» TRY IT: Make an exact copy of the lines from the one containing "Twój email (278, 338)" through the end of the records below, and leave out every picture.

» DATASET RECORDS:
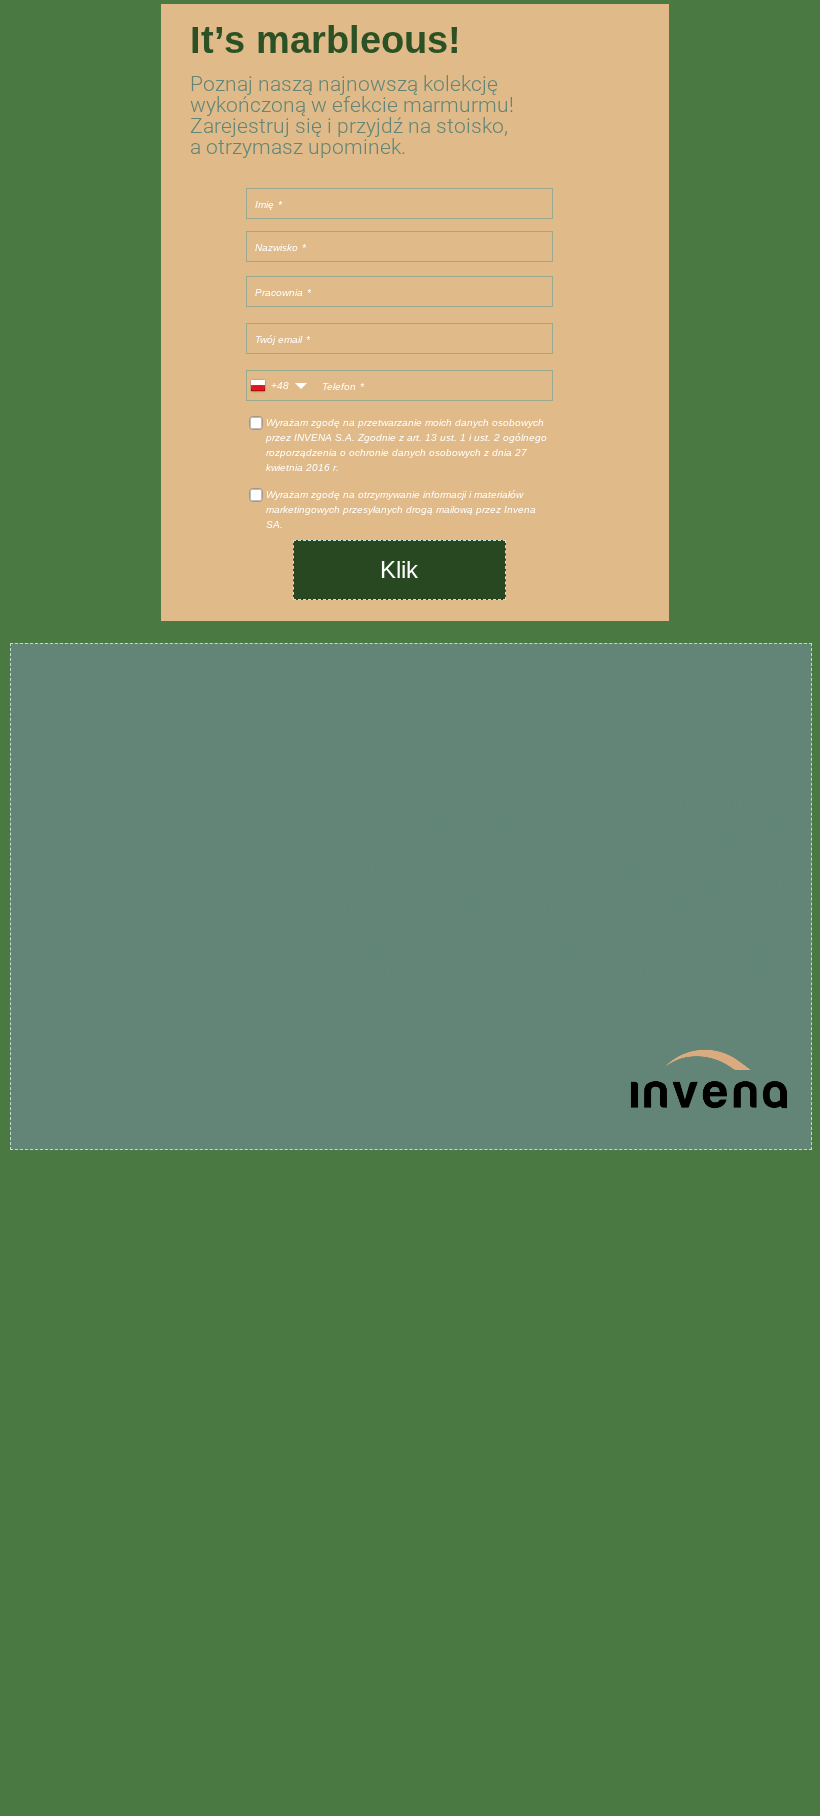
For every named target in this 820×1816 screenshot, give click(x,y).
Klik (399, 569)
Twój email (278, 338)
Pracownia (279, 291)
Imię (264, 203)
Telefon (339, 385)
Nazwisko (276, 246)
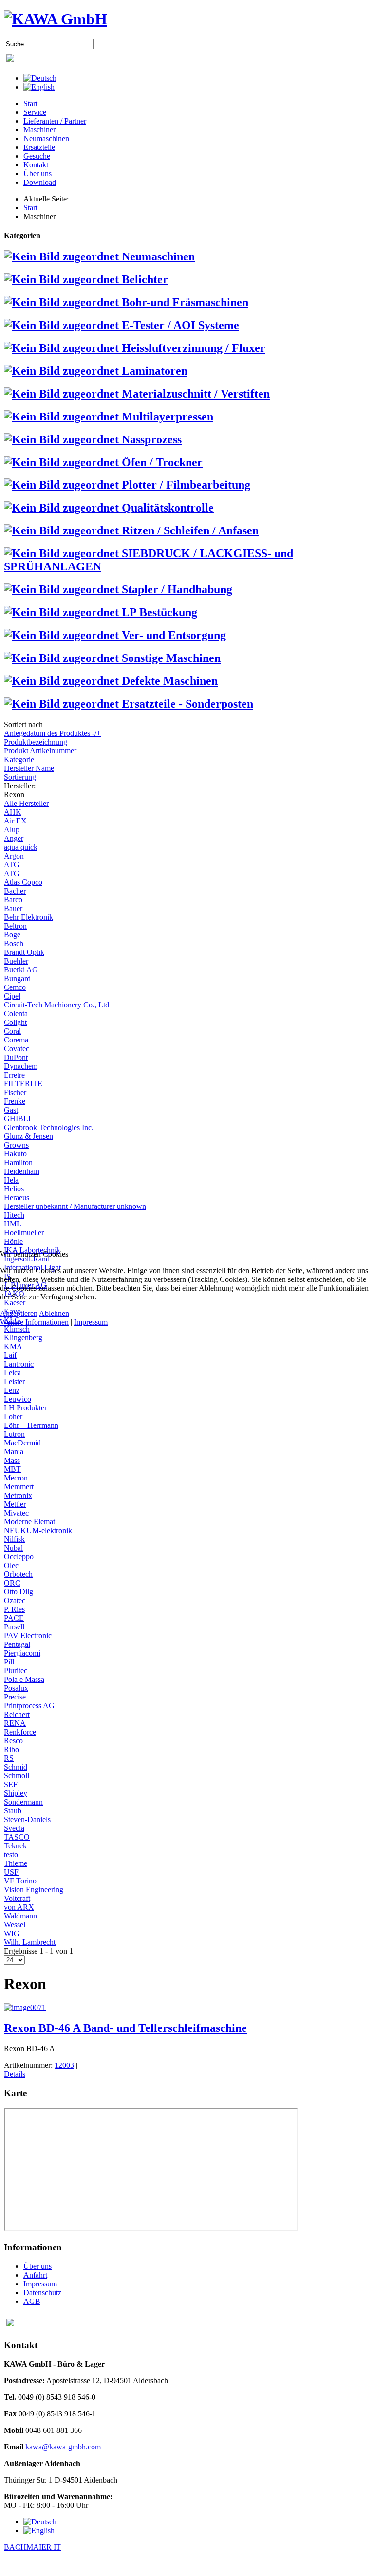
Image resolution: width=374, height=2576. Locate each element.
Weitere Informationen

» RESPONSE TO THIS TASK:
Twój email (278, 338)
Pracownia (279, 291)
Imię (264, 203)
Telefon (339, 385)
Nazwisko (276, 246)
Image resolution: width=374, height=2576. Locate each element.
Weitere Informationen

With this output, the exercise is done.